What this means is that sensory information detected by the nociceptors was sent to the central nervous system for processing, just like it is in vertebrates.
This is despite more than two-thirds of an octopus’s neurons being in its arms. It’s this processing of stimuli in the brain that allows humans to experience affective pain. Robyn’s paper is the first strong evidence that this capacity exists in an invertebrate.
If an octopus can experience pain, it raises questions about the evolution of intelligence. While mice and rats have been favoured in research labs due to brain similarities to our own, octopus could offer some new opportunities.
Serving it up
If you are happy to chow down on some octopus, there’s a few tricks to plating up a tasty, tender dish.

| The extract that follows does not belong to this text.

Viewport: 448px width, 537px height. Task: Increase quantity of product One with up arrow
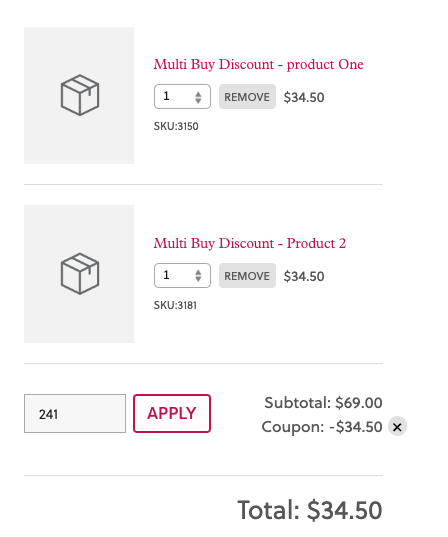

They don’t have any bones, so their arms are supported by fibrous connective tissue. Their arms are made of densely packed muscle fibres, which run up and down the length of each arm, across the arm and around it like a corkscrew. All this muscle and tissue means octopus can easily take on a rubbery texture.
Preparing octopus comes down to your culture, cuisine and preference. Italians cook it with corks from a wine bottle, the idea being that enzymes from the cork cause a chemical reaction that softens the meat. The Japanese pound it all over with a daikon radish and slice it at odd angles.
If you have a few hours, simmering it at a high temperature can break down the connective tissue and create a soft, gelatinous dish. Greek cooks keep things simple by bashing it on a rock, rubbing it with salt and hanging it on a line to dry.
Whichever method you choose, you may want to follow the Hawaiian practice of killing it with a swift bite to the head to prevent its pain and suffering.